W3C home > Mailing lists > Public > whatwg@whatwg.org > November 2006

[whatwg] Allow trailing slash in always-empty HTML5 elements?

From: Sam Ruby <rubys@intertwingly.net>
Date: Wed, 29 Nov 2006 07:45:14 -0500
Message-ID: <456D80DA.5070904@intertwingly.net>
Benjamin Hawkes-Lewis wrote:
> On Tue, 2006-11-28 at 16:20 -0500, Sam Ruby wrote: 
> 
>> I believe that I could modify my weblog to be simultaneously both
>> HTML5 and XHTML5 compliant, modulo the embedded SVG content, something
>> that would needs to be discussed separately.
> 
> I think having /two/ different serializations of Web Forms 2.0/Web
> Applications 1.0 is bad enough. To try and cater to what's effectively a
> third serialization compatible with both parsing methods is to reinvent
> the "XHTML 1.0 as text/html" mess. Serializing to multiple formats from
> a single source is, I think, a better model. Especially as embedded
> content may need different treatment too.

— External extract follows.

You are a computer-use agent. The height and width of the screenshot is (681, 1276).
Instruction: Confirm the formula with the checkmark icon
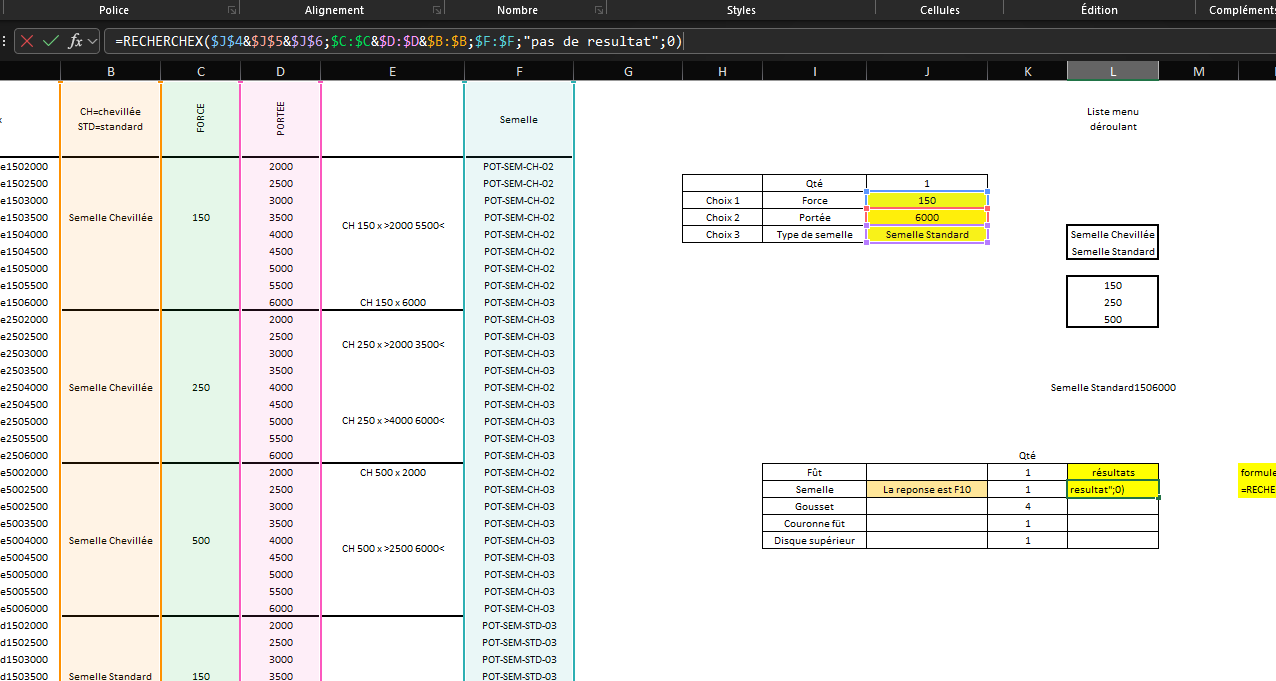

That was not the intent of my suggestion.  I am suggesting that HTML5 
standardize on *one* format.  One that comes as close as humanly 
possible to capturing the web as it is practiced in all of its glorious 
and often quite messy detail.  Those that wish to serialize the DOM in 
other formats are certainly free to do so, but those formats aren't HTML5.

I do have an opinion on how embedded content should be handled, but I am 
trying to focus on one issue at a time.  If you would like a preview, 
take a peek at:

     http://planet.intertwingly.net/
     http://planet.intertwingly.net/top100/
     http://golem.ph.utexas.edu/~distler/planet/

Those three planets take input from a number of frankly grungy input 
sources and consistently produce well formed XML that often contain 
embedded MathML or SVG content.

You are, of course, free to explore those pages and others; but, for 
now, I would like to focus on one question:

     If HTML5 were changed so that these elements -- and these elements
     alone -- permitted an optional trailing slash character, what
     percentage of the web would be parsed differently?  Can you cite
     three independent examples of existing websites where the parsing
     would diverge?

>> Lachlan's observations [...] on what it would take to 
>> change the popular WordPress application to produce HTML5 compliant
>> output
> 
> As blogging software goes, WordPress is pretty good. But then blogging
> software is generally atrocious when it comes to markup. Trying to
> design an (X)HTML spec for a group of PHP developers who think it's
> persuasive to bang on about their dedication to "web standards" while
> serving their project's non-validating XHTML 1.1 homepage as text/html
> is doomed to failure.

I'm pretty sure that the Mozilla home page was not created with 
WordPress, and I'm absolutely sure that the Microsoft home page was not.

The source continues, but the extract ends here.